▸ **Directions**:
Copy the records word for word, from their start through the line containing "code-line: cout<<endl; is", leaving out the pictures.
# # # # #
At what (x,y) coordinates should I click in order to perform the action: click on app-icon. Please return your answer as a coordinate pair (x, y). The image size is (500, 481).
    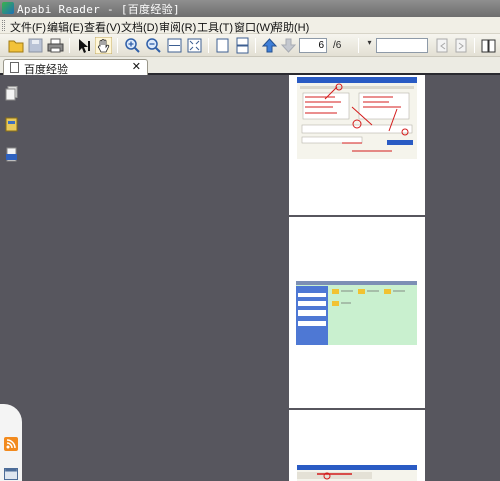
    Looking at the image, I should click on (8, 8).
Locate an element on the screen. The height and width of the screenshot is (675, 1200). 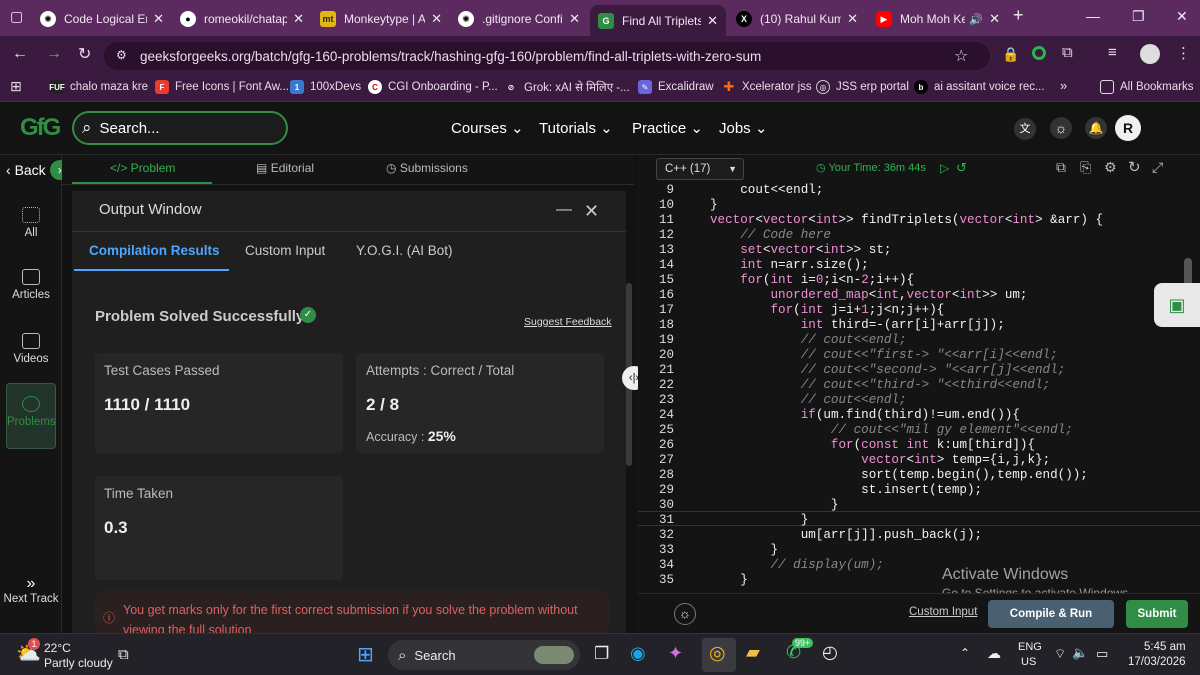
code-line: cout<<endl; is located at coordinates (766, 190).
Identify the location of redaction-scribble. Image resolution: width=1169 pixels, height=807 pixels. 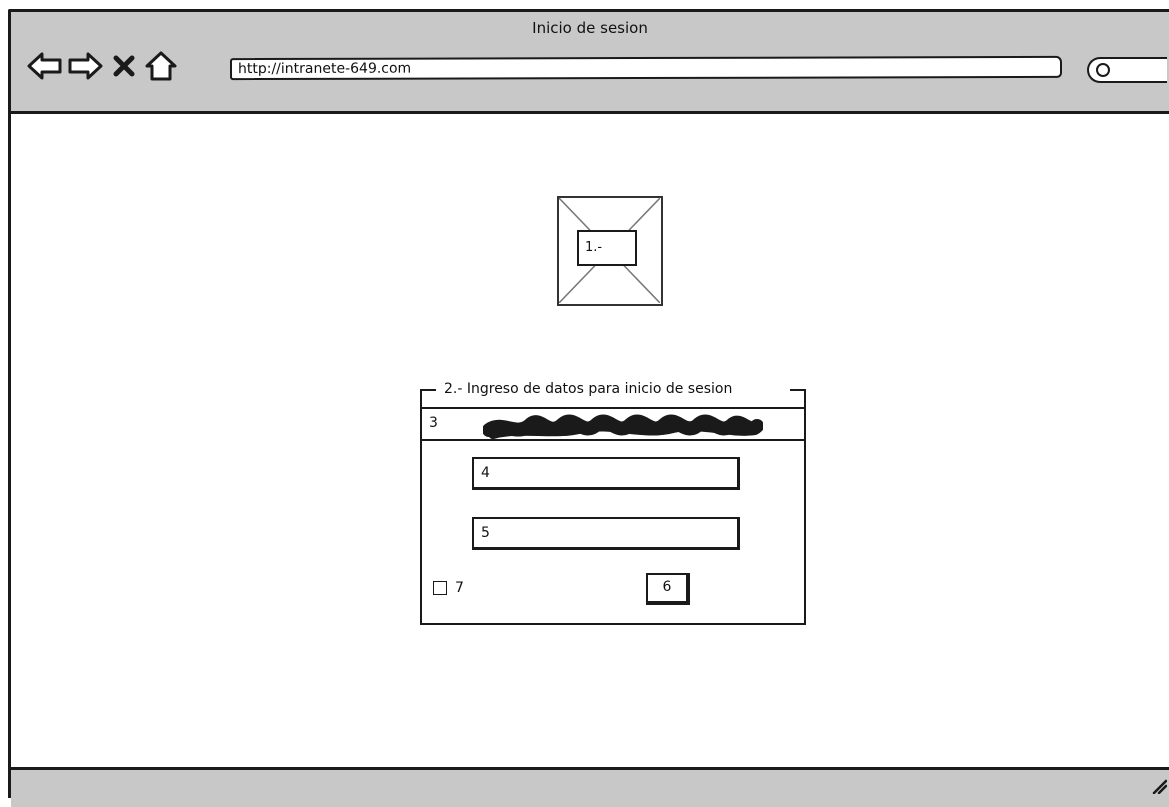
(623, 426).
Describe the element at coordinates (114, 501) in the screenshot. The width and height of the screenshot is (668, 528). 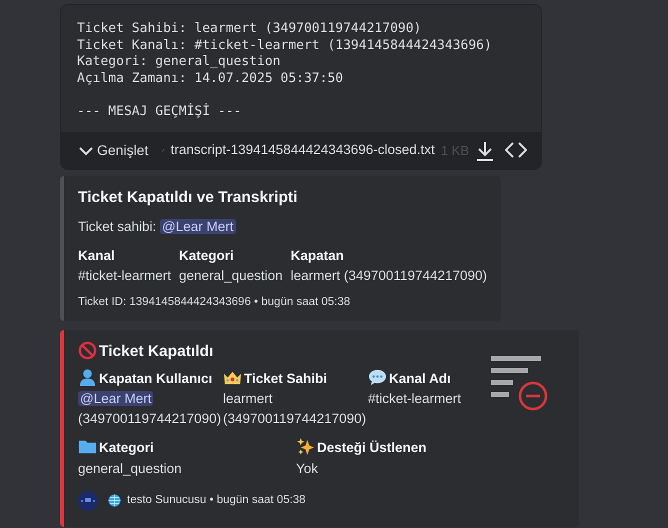
I see `globe-icon` at that location.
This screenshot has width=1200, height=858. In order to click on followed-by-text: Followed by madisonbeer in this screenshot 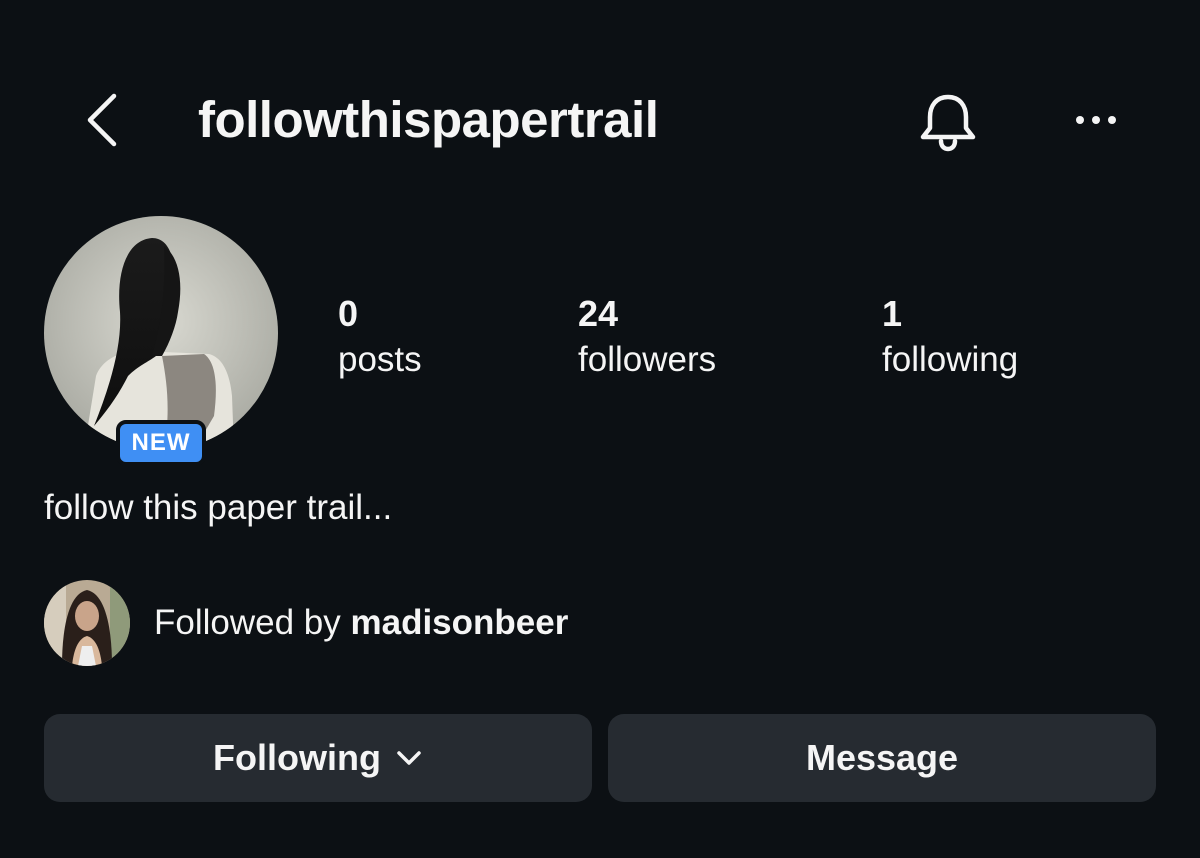, I will do `click(361, 623)`.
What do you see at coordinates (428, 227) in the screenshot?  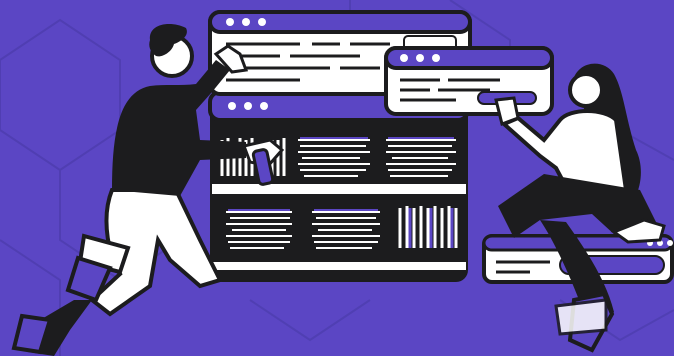 I see `shelf-lower-books` at bounding box center [428, 227].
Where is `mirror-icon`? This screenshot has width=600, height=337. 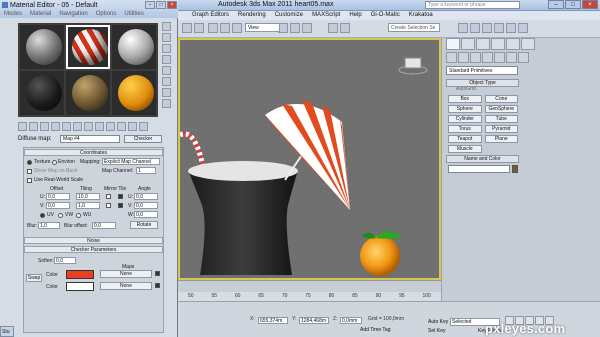 mirror-icon is located at coordinates (333, 28).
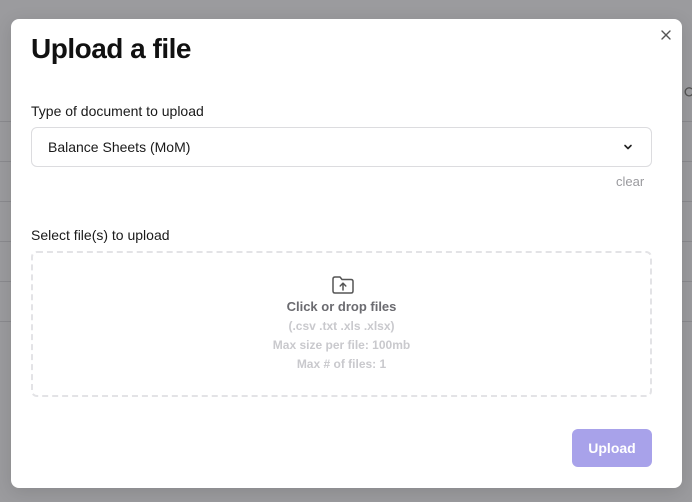 The height and width of the screenshot is (502, 692). I want to click on close-button, so click(666, 35).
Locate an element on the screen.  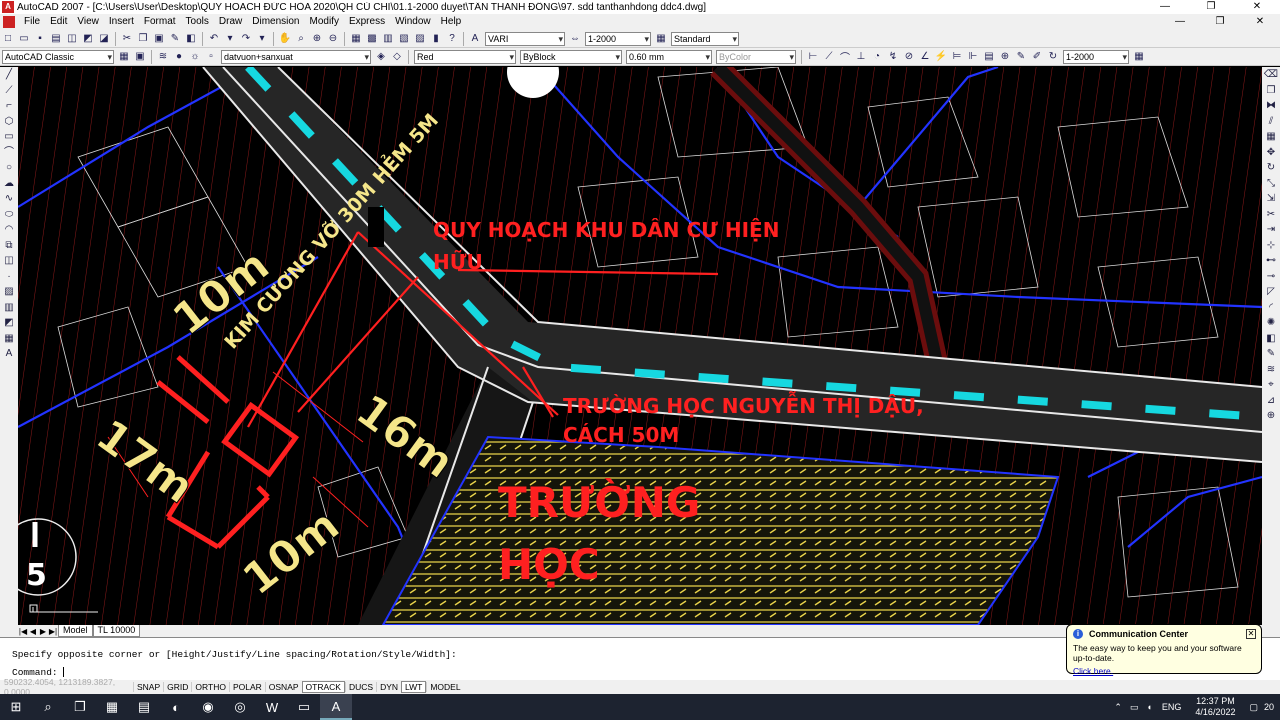
dim-style-icon: ⇔ is located at coordinates (575, 39).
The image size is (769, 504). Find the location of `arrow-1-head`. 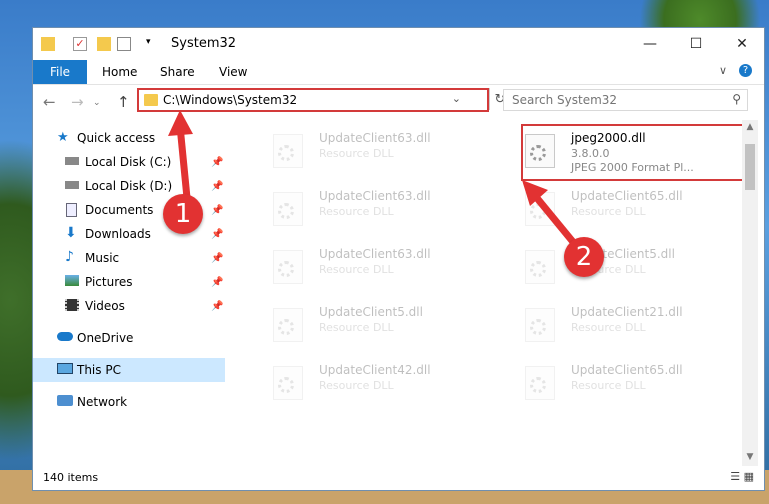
# # # # #
▸ **Task response**:
At what (x,y) coordinates should I click in order to perform the action: click on app-icon. Please return your answer as a coordinate pair (x, y). The image size is (500, 481).
    Looking at the image, I should click on (8, 8).
Locate an element on the screen. The height and width of the screenshot is (675, 1200). 
code-line: cout<<endl; is located at coordinates (766, 190).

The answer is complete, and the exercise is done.